Structured Cabling System
A structured cabling system is a complete system of cabling and associated hardware, which provides a comprehensive telecommunications infrastructure that consists of a number of standardized smaller elements (hence structured) called subsystems.. This infrastructure serves a wide range of uses, from telephone service to data transmission via internet.
A well-planned structured cabling system facilitates the continuous flow of information, enables the sharing of resources, promotes smooth operations, accommodates ever-changing technology, offers plenty of room for growth, and evolves with your organization. Plus, it will be around far longer than your current PC, server, and network switches.

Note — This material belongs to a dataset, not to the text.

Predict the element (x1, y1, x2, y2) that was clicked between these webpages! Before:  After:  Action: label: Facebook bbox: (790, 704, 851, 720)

Structured cabling falls into six subsystems
- Entrance facilities is the point where the telephone company network ends and connects with the on-site wiring at the building premises.
- Equipment rooms house equipment and wiring consolidation points that serve the users inside the building.
- Backbone cabling connects between the equipment/telecommunications rooms, so named because the rooms are typically on different floors.
- Horizontal cabling wiring can be IW (inside wiring) or plenum cabling and connects telecommunications rooms to individual outlets or work areas on the floor, usually through the wire ways, conduits or ceiling spaces of each floor.
- Telecommunications rooms or telecommunications enclosure connects between the backbone cabling and horizontal cabling.
- Work-area components connect end-user equipment to outlets of the horizontal cabling system.
Structured cabling design and installation is governed by a set of standards that specify wiring data centers, offices, and apartment buildings for data or voice communications using various kinds of cable, most commonly category 5e (CAT5e), category 6 (CAT6), and fiber optic cabling and modular connectors. These standards define how to lay the cabling in various topologies in order to meet the needs of the customer, typically using a central patch panel (which is normally 19 inch rack-mounted), from where each modular connection can be used as needed. Each outlet is then patched into a network switch (normally also rack-mounted) for network use or into an IP or PBX (private branch exchange) telephone system patch panel.